Urbanismo modificará el PGOU para intentar legalizar las antenas de telefonía en edificios de viviendas

El Supremo obliga a someter las instalaciones a una evaluación de impacto y la Junta no lo considera necesario

J. ASUAVALLADOLID
Antena de telefonía en la plaza Ribera de Castilla, en La Rondilla. / FERNANDO BLANCO/
Antena de telefonía en la plaza Ribera de Castilla, en La Rondilla. / FERNANDO BLANCO

El Ayuntamiento de Valladolid intentará, por tercera vez, legalizar las antenas de telefonía móvil instaladas en los edificios residenciales de la ciudad se estiman en un centenar a través de la modificación de tres artículos del Plan General de Ordenación Urbana. La Gerencia de Urbanismo del Consistorio tiene previsto dictaminar mañana el cambio de los epígrafes 297, 298 y 397 del documento para incluir las estaciones base entre las infraestructuras que se pueden colocar en las azoteas de los bloques, ya que el documento original les reservaba espacio solo en los edificios administrativos y de oficinas. El equipo de gobierno busca, de esta manera, intentar dar cumplimiento a la sentencia del Tribunal Supremo del pasado mes de junio, que dejó en situación ilegal todas las instalaciones al considerar que es necesario realizar una evaluación de impacto ambiental «por los efectos significativos que puede tener en la salud de las personas».

Apoyándose en esta sentencia, el Juzgado de lo Contencioso Administrativo número 4 de Valladolid anuló el pasado enero las licencias de obra y ambiental de la estación de telefonía móvil situada en la azotea del número 12 de plaza Ribera de Castilla, en el barrio de La Rondilla. Entonces, el consistorio anunció la clausura de esta instalación y denegó a Telefónica el permiso de inicio de actividad de otra en la misma plaza. En este barrio los vecinos han organizado numerosas protestas contra las antenas.

«No existen riesgos»

Ahora el Ayuntamiento ha solicitado amparo a la Consejería de Fomento de la Junta, que en la orden 125/2013 del pasado 1 de marzo resuelve que no es necesario el análisis de impacto que ordena el Supremo. «El contenido de los informes recibidos permitiría concluir que no deben existir riesgos para la salud humana o el medio ambiente, siempre que las infraestructuras que se instalen cumplan los niveles de referencia previstos en el citado Real Decreto 1066/2001, 28 de septiembre», se lee en la resolución.

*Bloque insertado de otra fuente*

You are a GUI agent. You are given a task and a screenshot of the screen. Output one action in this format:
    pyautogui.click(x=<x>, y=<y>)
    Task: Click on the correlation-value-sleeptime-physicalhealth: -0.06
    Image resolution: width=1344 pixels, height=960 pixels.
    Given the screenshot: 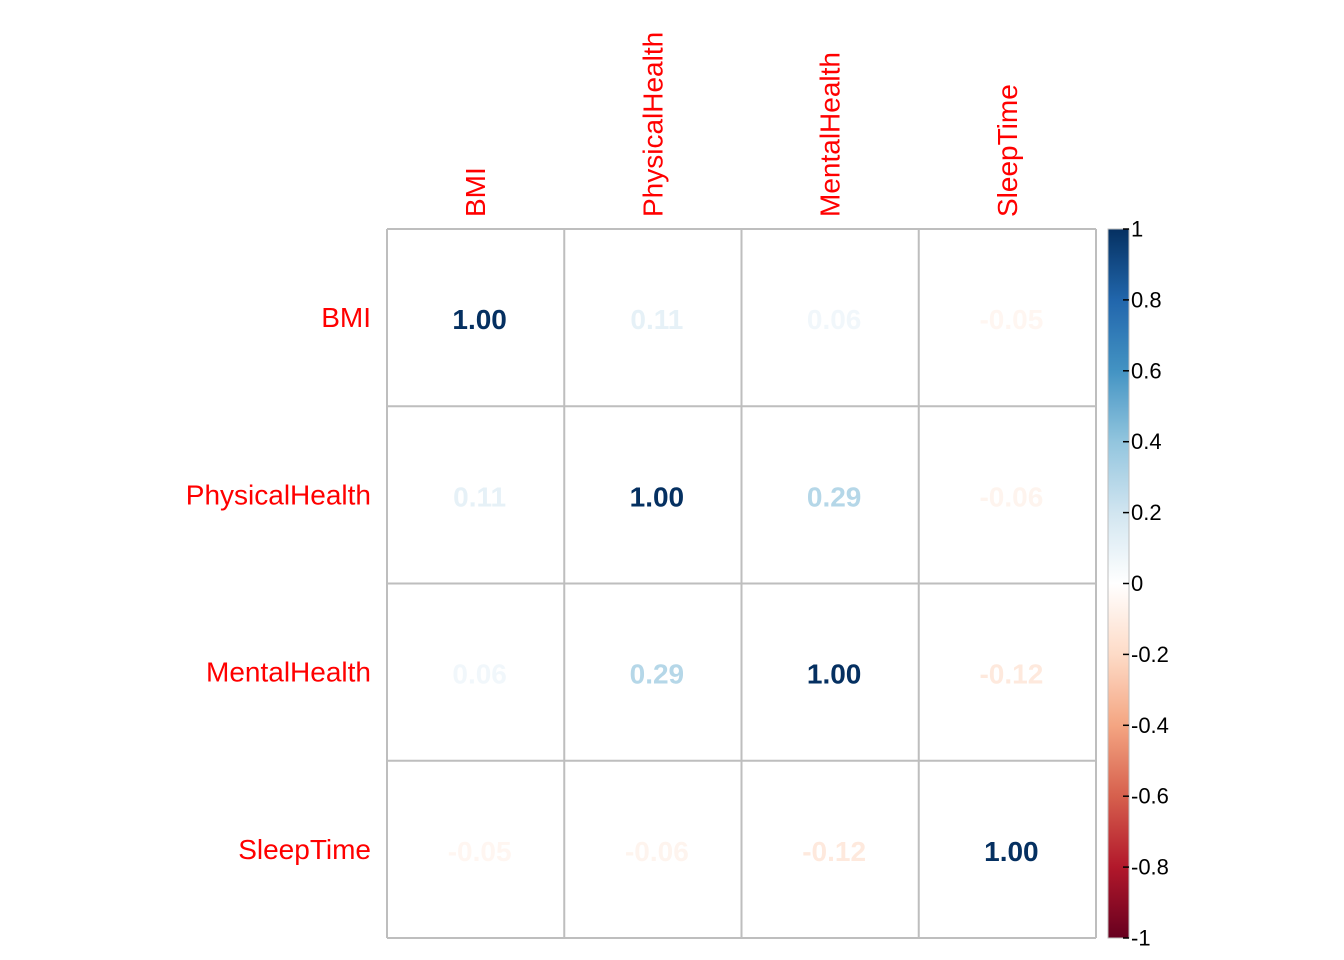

El abogado de la Asociación Vallisoletana de Afectados por las Antenas de Telefonía, Enrique Ríos, calificó la actitud municipal y de la Consejería de Fomento como «una tomadura de pelo al Supremo», que, en su opinión, dejó claro que las instalaciones pueden conllevar efectos perniciosos para la salud, lo que obliga a realizar un análisis. Así, anunció que recurrirá la orden de la Junta y presentará una denuncia ante la Fiscalía para que actúe por la vía penal contra quienes incumplan la sentencia del Supremo.